Analysis of the surface wind speed (shaded) and surface pressure (lines) on August 5 at 0000 UTC. The data assimilation method used here was a 3-D variational analysis scheme called GSI. This includes all available CYGNSS data within +/- 3 hours of the analysis time, as well as many other conventional data types.

The analysis provides the initial state for a forecast model.  The forecast model, which must not be the same model used to generate the nature run, is integrated out in time.  A short-term forecast (e.g. 6 hours) is used as the “background”, or first guess, for the next cycle’s analysis.  Typically, the further out a forecast is run, the more it deviates from reality due to model errors, observation errors, and chaos.

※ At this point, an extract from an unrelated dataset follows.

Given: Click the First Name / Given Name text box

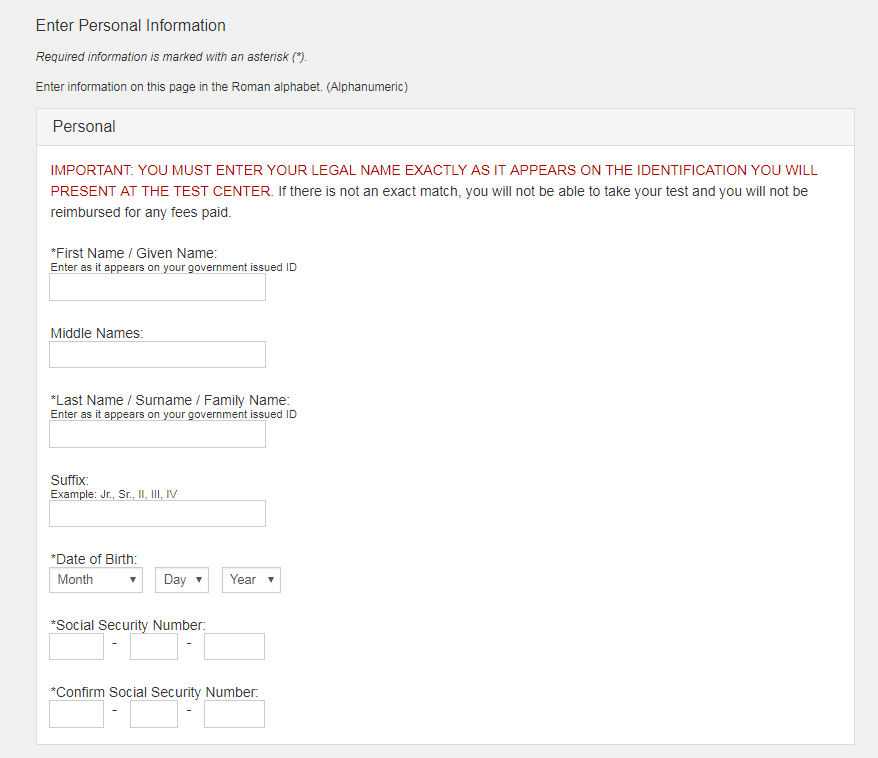Looking at the screenshot, I should tap(157, 288).
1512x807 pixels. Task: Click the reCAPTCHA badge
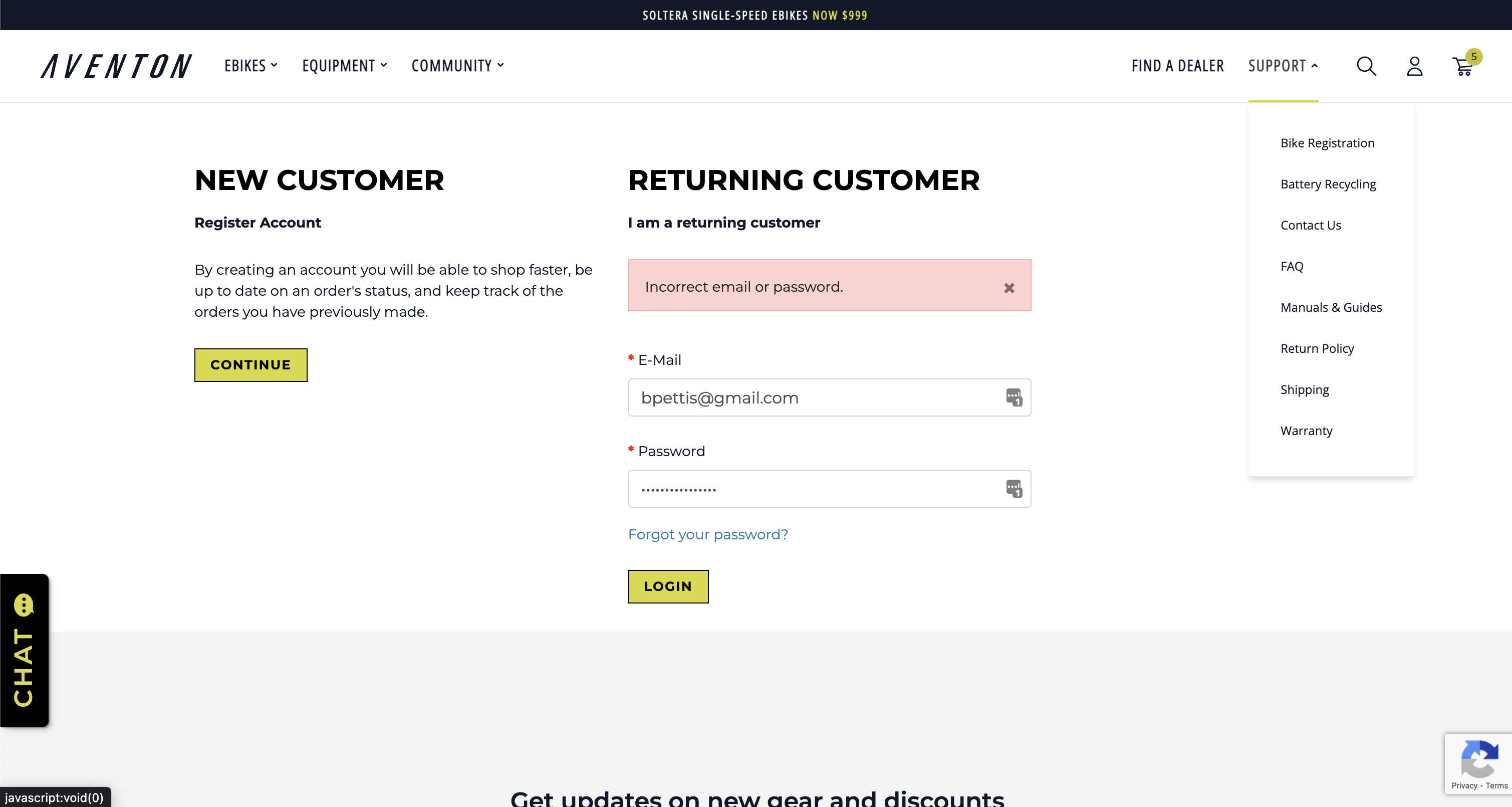tap(1478, 763)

The forecast model is used to produce a “control run”, which is one that includes a fixed set of observations or has a particular model configuration.  Any additional data or tweaks to the DA/model system would be used to generate different runs, or experiments (“what happens if we add this”, or “what happens if we change that”).  The model run is verified against the nature run by calculating errors in the analyses and forecasts — remember, the nature run is the real world in an OSSE.  Output from each of the experiments can be compared to the control run to test if the errors were reduced or increased.  Ideally, the addition of a new observation type such as CYGNSS improves upon the control run, but it is not always so simple in practice.

The plots below show errors in peak surface wind speed, minimum central pressure, and track for a tropical cyclone in the nature run from a control run (black line) and a single experiment with realistic CYGNSS data (red line).    All of the errors from twelve forecast cycles are averaged together at the analysis time (0 hour), at 6 hours,  and so on out through 120 hours.  This is only an example from a single experiment, but other experiments conducted by our team include varying the DA cycling frequency, introducing “perfect” CYGNSS data interpolated directly from the nature run, adding realistic directions to the wind speeds, and assimilating higher-resolution CYGNSS data.

Errors in peak surface wind (left), minimum central pressure (middle), and track (right) for the control run and an experiment in which realistic CYGNSS data were introduced.

Errors in peak surface wind (left), minimum central pressure (middle), and track (right) for the control run (black line) and an experiment in which realistic CYGNSS data were introduced (red line).  Note that lower error is ‘up’ on the y-axis on the left panel.

Based on results from a single tropical cyclone in a single nature run, simulated CYGNSS surface wind speed data do seem to have a positive impact on both analyses and short-range forecasts of tropical cyclone intensity.  However,  the impact on tropical cyclone track is not very noticeable, likely due to the limited influence of surface wind speeds on the storm’s steering levels.

Now we wait (im)patiently for when real data get collected and assimilated into models!

 

Brian is a Senior Research Associate at the University of Miami’s Rosenstiel School of Marine and Atmospheric Science, and also blogs about hurricanes for the Washington Post.